In public hospitals under the direct supervision of the
territory’s Hamas government, the “personal information and identity
number” of every Palestinian killed during the war are entered in the
hospital’s database as soon as they are pronounced dead.
The data is then sent to the ministry’s central registry on
a daily basis.
For deaths in private hospitals and clinics, information is
recorded on a form that must be sent to the ministry within 24 hours to be
included in the central registry, a ministry statement said.
The ministry’s “information centre” then verifies
the entries to “ensure they do not contain any duplicates or
mistakes”, before saving them in the database, the statement added.

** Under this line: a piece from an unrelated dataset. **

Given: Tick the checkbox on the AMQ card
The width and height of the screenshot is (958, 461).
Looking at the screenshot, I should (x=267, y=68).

Gaza residents are also encouraged by Palestinian
authorities to report any deaths in their families on a designated government
website. The data is used for the ministry’s verifications.

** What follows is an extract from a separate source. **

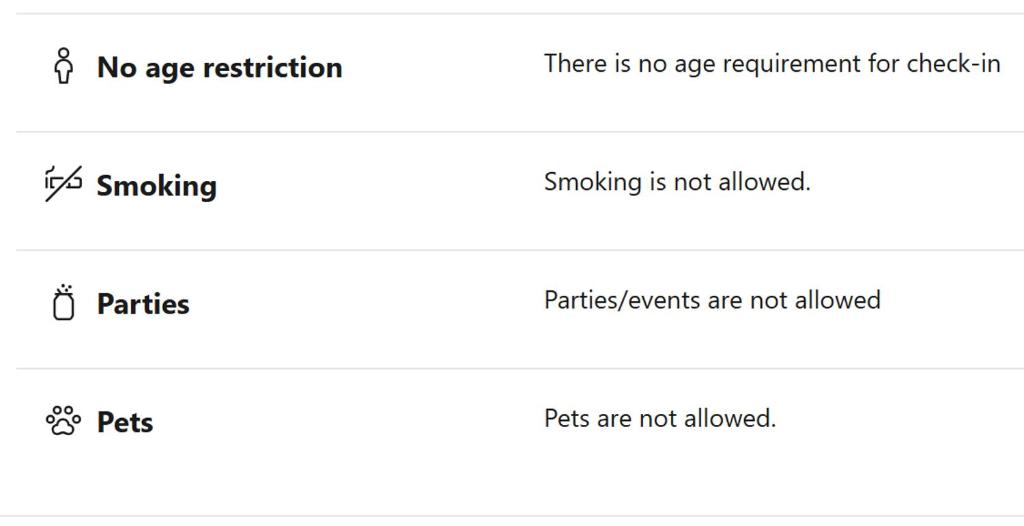Click the divider line at the bottom below Pets

tap(512, 516)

The ministry is staffed with civil servants that answer to
the West Bank-based Palestinian Authority as well as to the Hamas government in
Gaza.
‘High correlation’
An investigation conducted by Airwars, an NGO focused on the
impact of war on civilians, analysed the data entries for 3 000 of the dead and
found “a high correlation” between the ministry’s data and what
Palestinian civilians reported online, with 75 percent of publicly reported
names also appearing on the ministry’s list.
The study found that the ministry’s figures had become
“less accurate” as the war dragged on, a development it attributed to
the heavy damage to health infrastructure resulting from the war.
For instance, at southern Gaza’s Nasser Hospital, one of the
few still at least partly functioning, only 50 out of 400 computers still work,
its director Atef al-Hout told AFP.
Israeli authorities frequently criticise the ministry’s
figures for failing to distinguish between combatants and civilians. But
neither the army nor Israeli Prime Minister Benjamin Netanyahu deny the scale
of the overall toll.
The press office of Gaza’s Hamas government had previously
estimated that nearly 70 percent of the roughly 40 000 dead are women (about 11
000) or children (at least 16 300).
Several UN agencies, including the agency in charge of
Palestinian refugees (UNRWA), have said the ministry’s figures are credible.
“In the past – the five, six cycles of conflict in the
Gaza Strip – these figures were considered as credible and no one ever really
challenged these figures,” the agency’s chief Philippe Lazzarini said in
October.
In a letter published by British medical review The Lancet
in July, a group of researchers estimated that 186 000 or more deaths could
eventually be attributed to the war in Gaza, based on statistical projections
using the Ministry of Health figures. Their estimate would include not only
those killed directly by the fighting, but also deaths as a result of the humanitarian
crisis triggered by the war.
The war in Gaza was triggered by Hamas’s 7 October attack on
Israel, which resulted in the deaths of 1 198 people, mostly civilians,
according to an AFP tally based on Israeli official figures.